Obama Administration Eliminates PHS Review for Marijuana Research

On June 22, 2015, the U.S. Department of Health and Human Services (HHS) announced that it had eliminated the redundant Public Health Service (PHS) review process for federally regulated marijuana research, removing a significant barrier to privately funded medical marijuana research. Since 1999, researchers seeking to study marijuana needed to obtain permission from PHS to purchase marijuana from the National Institute on Drug Abuse (NIDA), which maintains a monopoly on the supply of marijuana for research in the U.S. Now, researchers with Food and Drug Administration (FDA) clearance can request marijuana directly from NIDA without the additional PHS review process. MAPS is now working with Prof.

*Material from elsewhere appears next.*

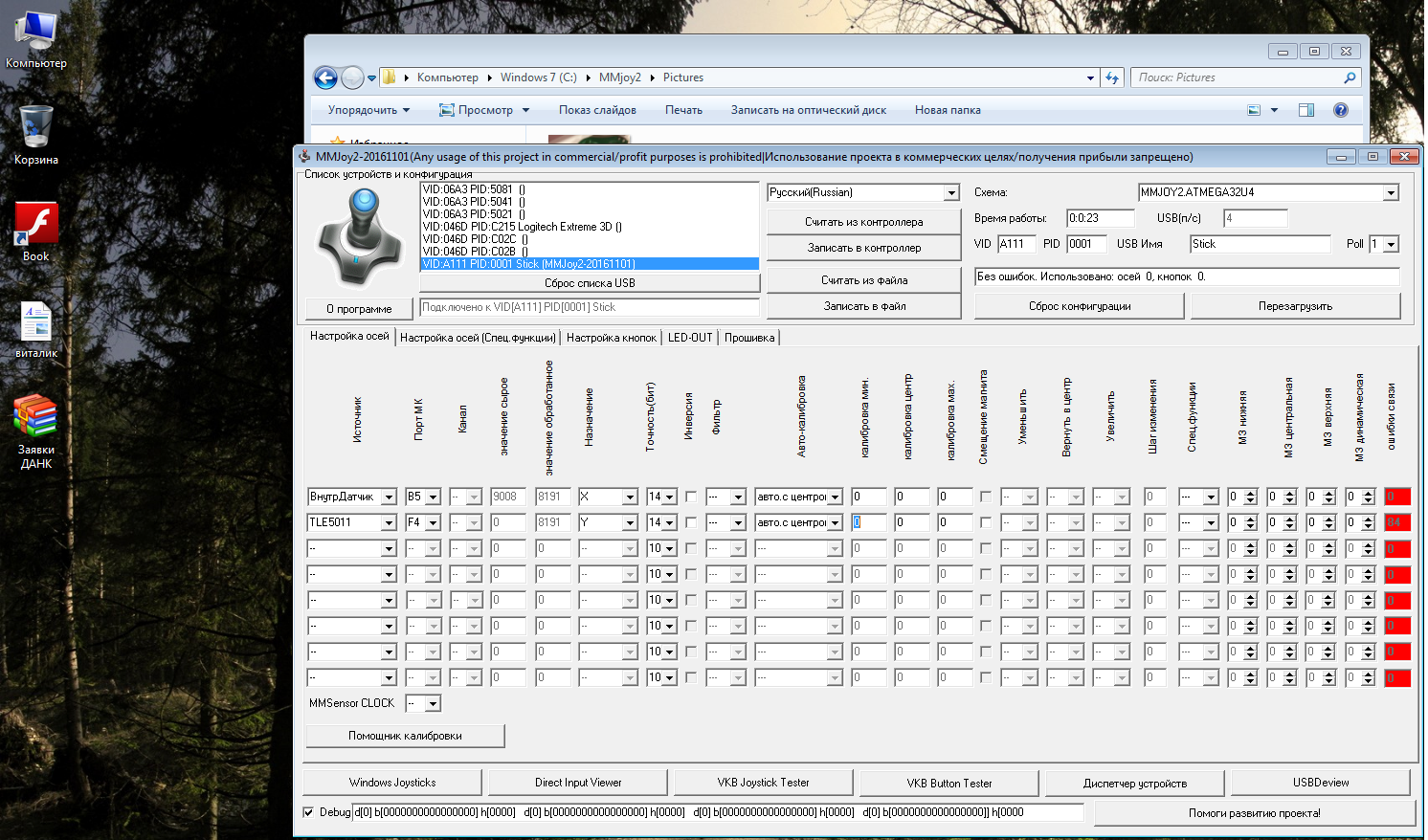Open the ВнутрДатчик source dropdown

(388, 497)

Lyle Craker to prepare a new request asking the U.S. Drug Enforcement Administration (DEA) for permission to further open doors for medical marijuana research by opening a growing facility at the University of Massachusetts-Amherst. “We’re hoping the overall political environment has shifted enough where we will actually get permission from the DEA to start this farm and then we won’t have to go through NIDA at all,” Brad Burge of MAPS told U.S. News and World Report. “It’s a great opportunity for the Obama administration to show it’s progressive on marijuana issues. We’re pretty hopeful."